** Task requirements **
Below this task are records; return each one exactly and omit its images.

** Dataset records **
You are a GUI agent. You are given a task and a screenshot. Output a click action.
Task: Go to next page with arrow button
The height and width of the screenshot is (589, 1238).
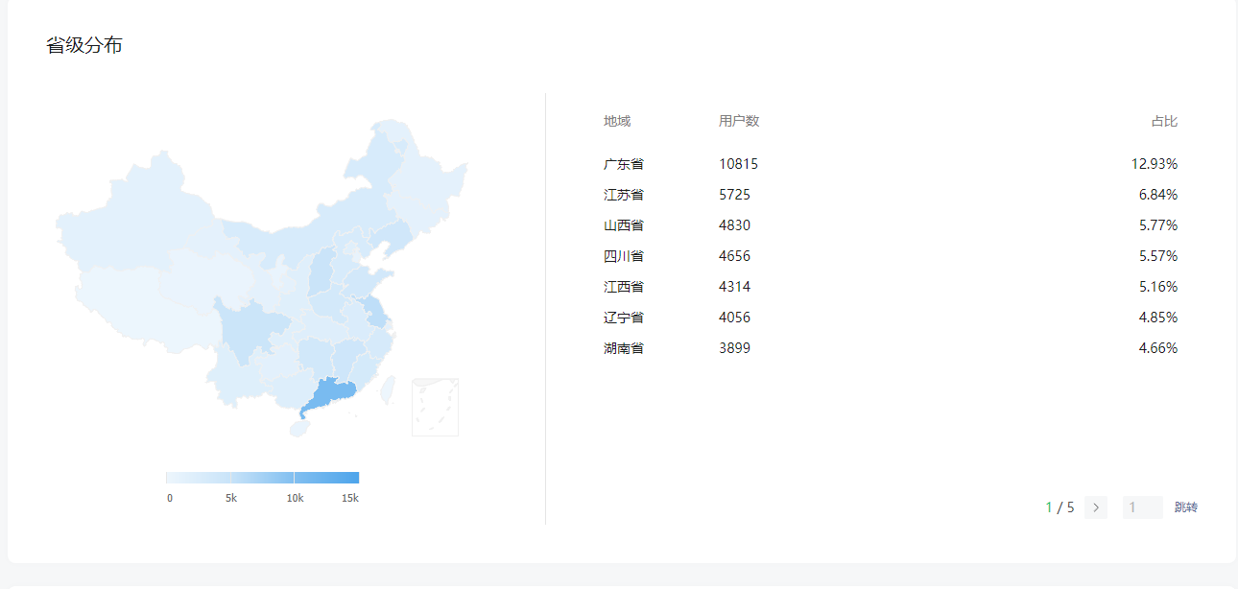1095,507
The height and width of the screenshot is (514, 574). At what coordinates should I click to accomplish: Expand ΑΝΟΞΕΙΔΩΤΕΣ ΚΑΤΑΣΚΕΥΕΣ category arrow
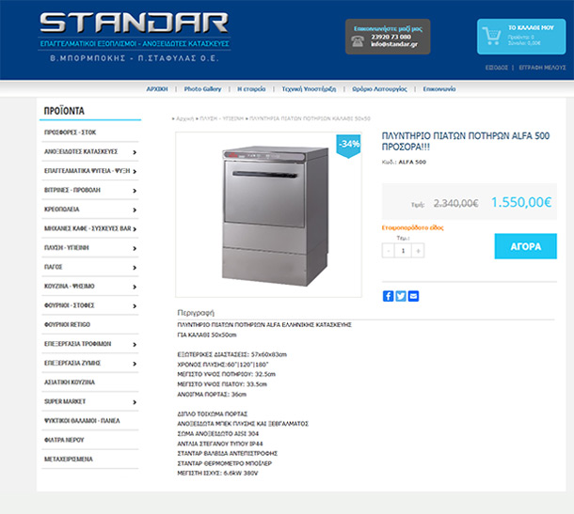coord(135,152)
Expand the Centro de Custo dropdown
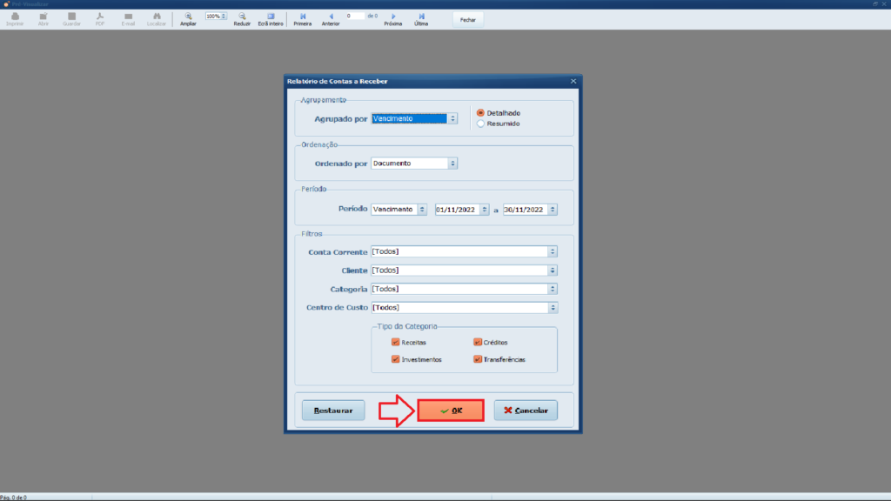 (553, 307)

** Task solution **
You are a GUI agent. You are given a task and a screenshot. Output a click action.
Task: Go to next page with arrow button
The height and width of the screenshot is (589, 1238).
1095,507
The height and width of the screenshot is (514, 574). At what coordinates should I click to accomplish: Expand ΑΝΟΞΕΙΔΩΤΕΣ ΚΑΤΑΣΚΕΥΕΣ category arrow
coord(135,152)
Expand the Centro de Custo dropdown
 (553, 307)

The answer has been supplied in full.